[Problem]:
Would you transcribe the records below exactly, omitting every picture?

BEGIN Data provided

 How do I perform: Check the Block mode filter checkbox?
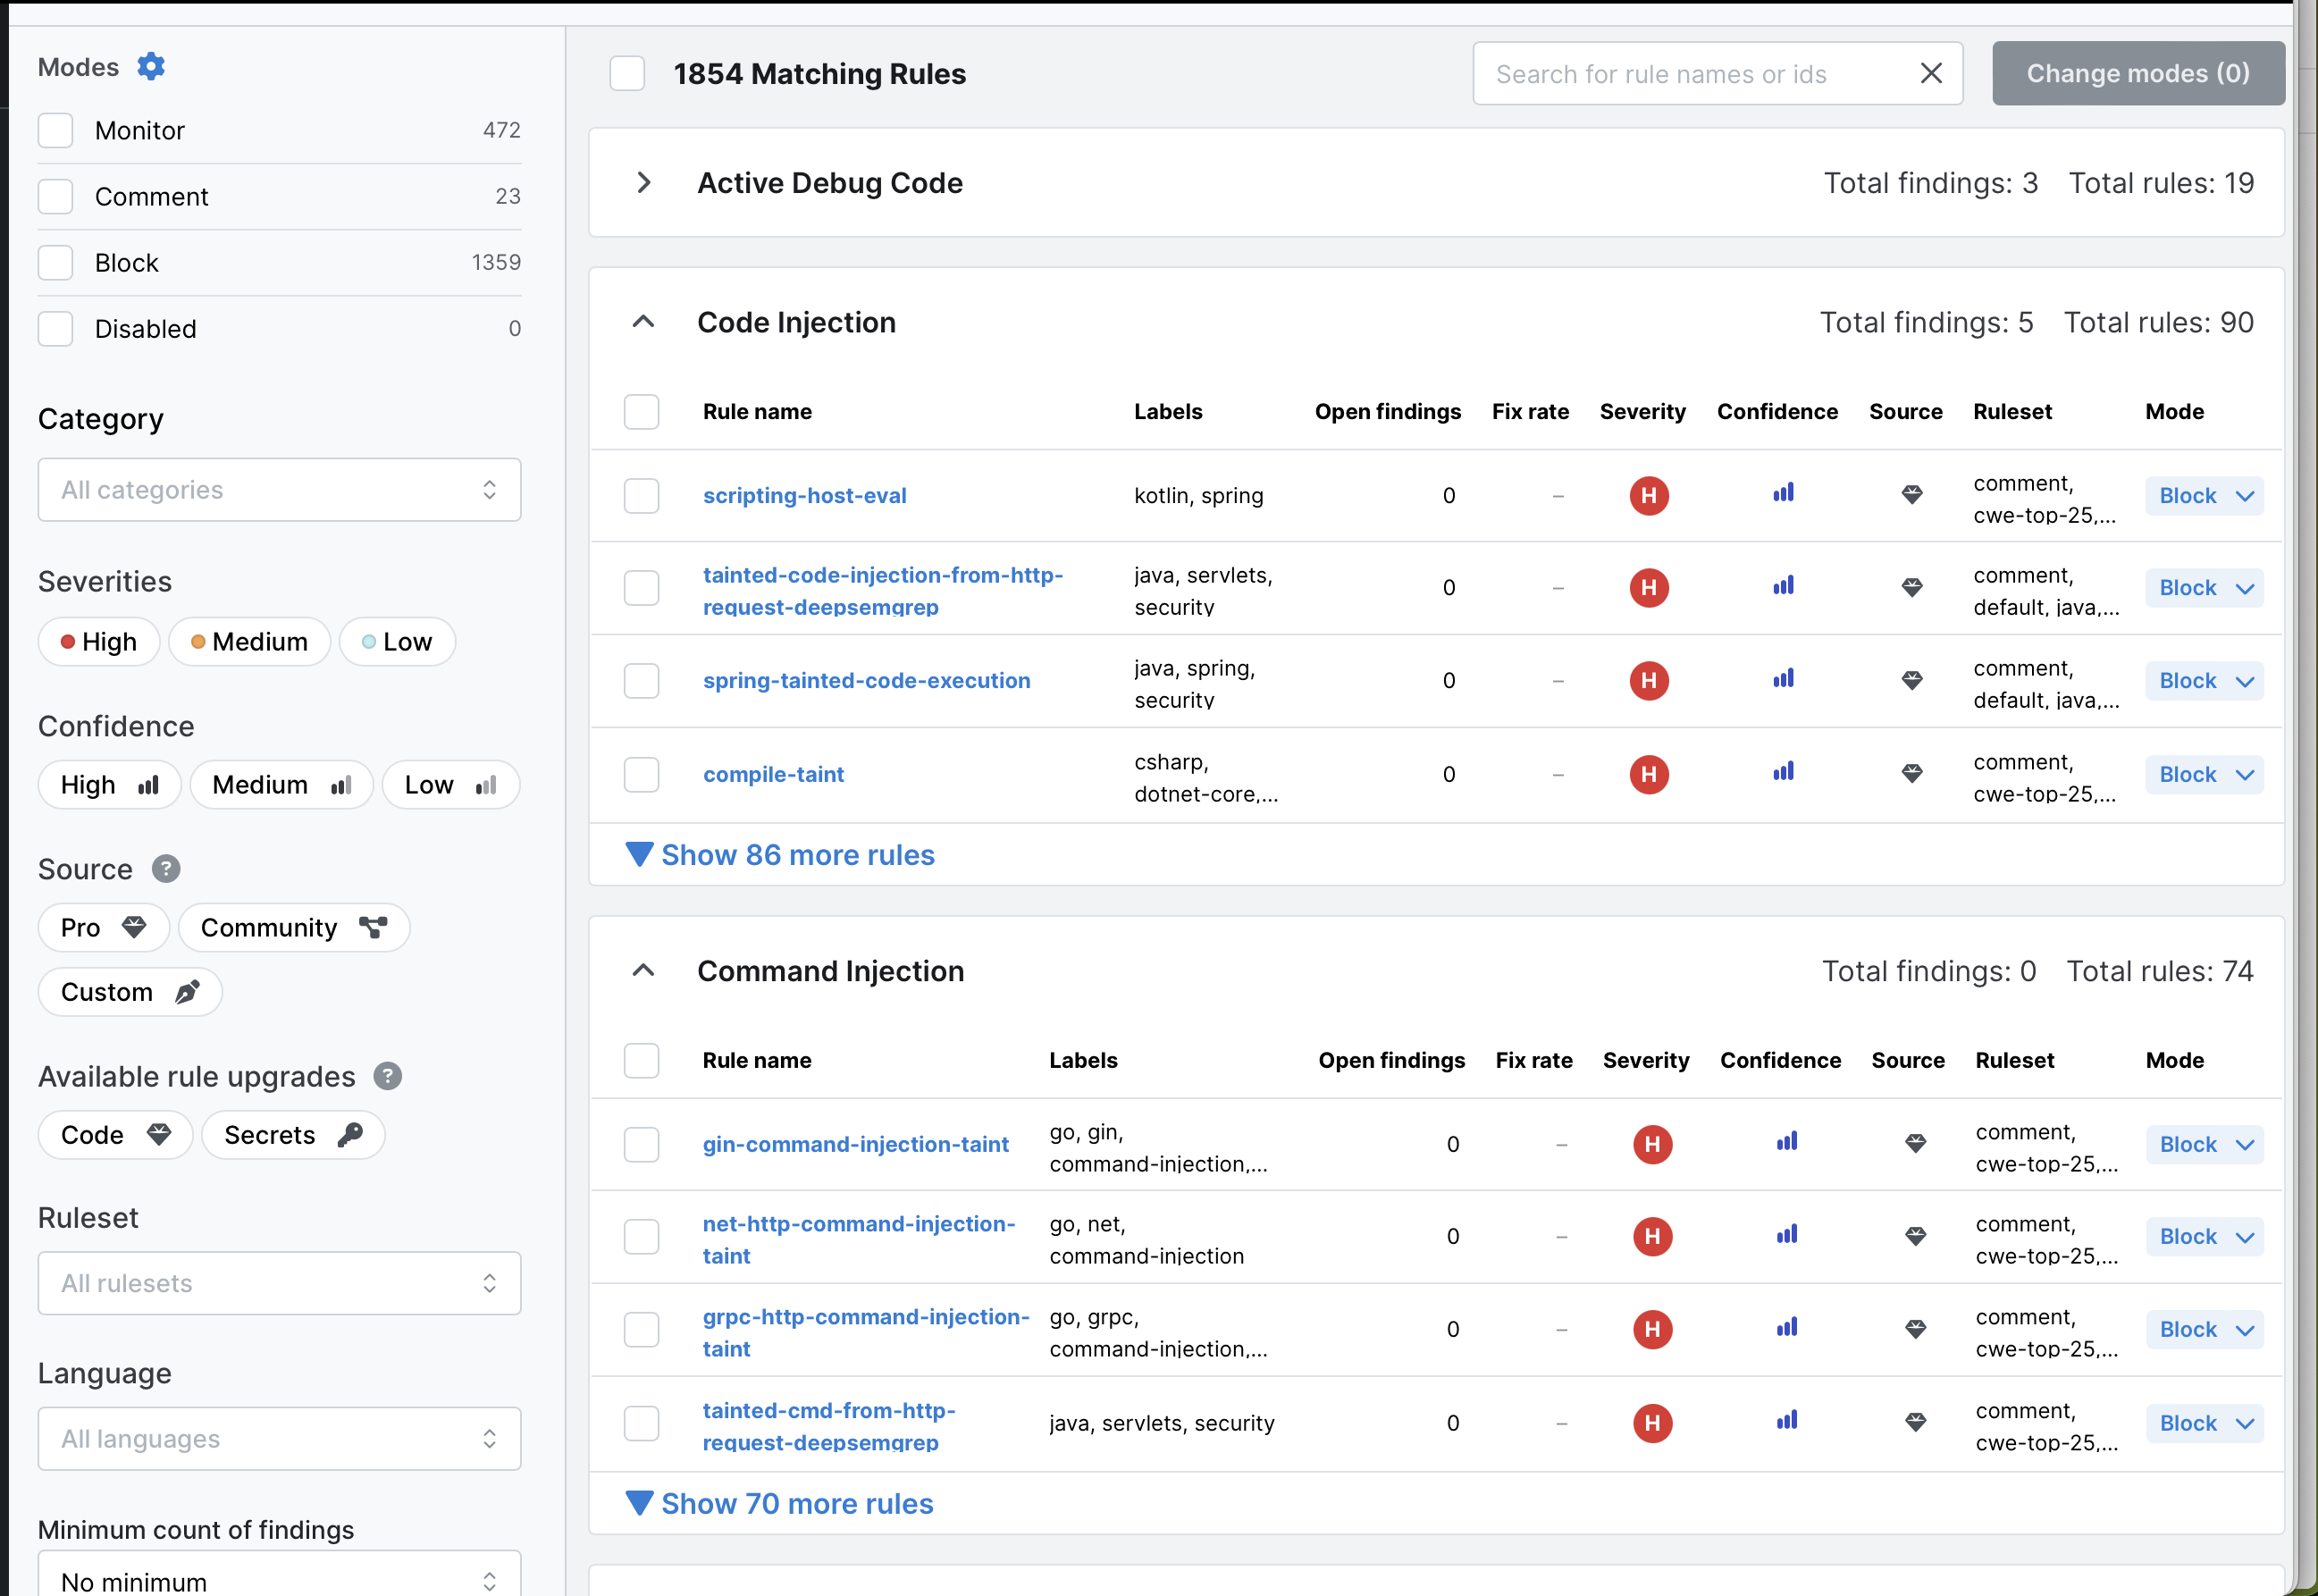coord(56,263)
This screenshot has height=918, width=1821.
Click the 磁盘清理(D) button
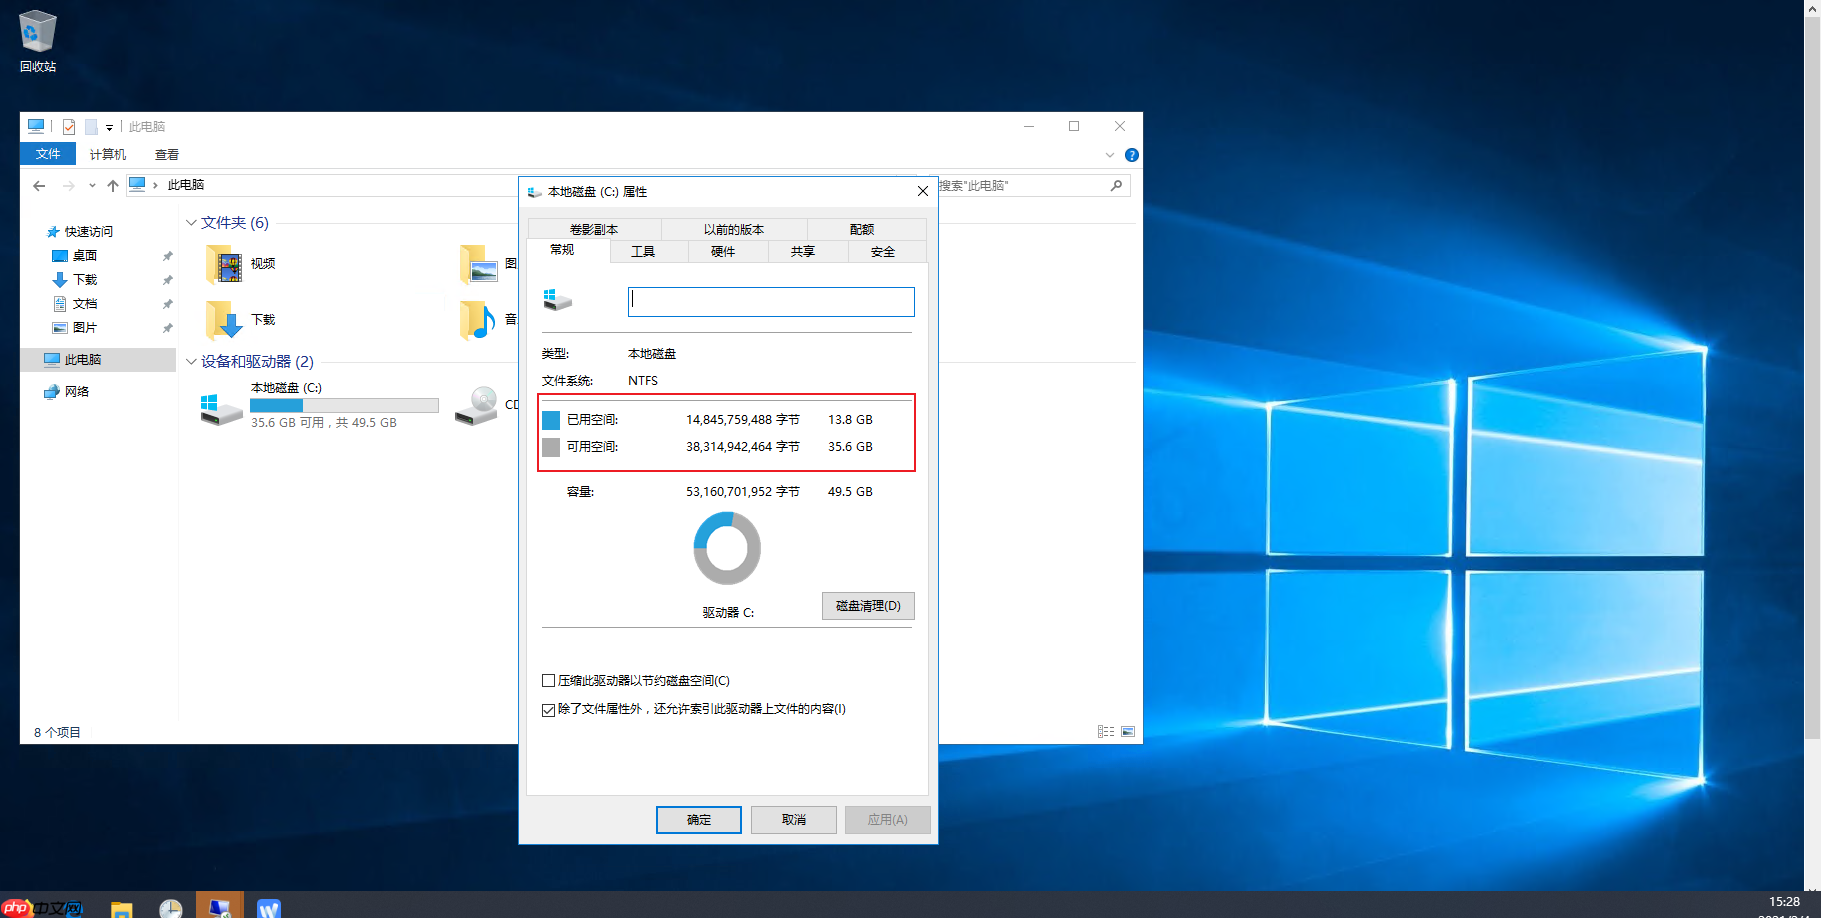point(867,606)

END Data provided

[Solution to the exercise]:
 How do I perform: Check the Block mode filter checkbox?
coord(56,263)
This screenshot has height=918, width=1821.
Click the 磁盘清理(D) button
point(867,606)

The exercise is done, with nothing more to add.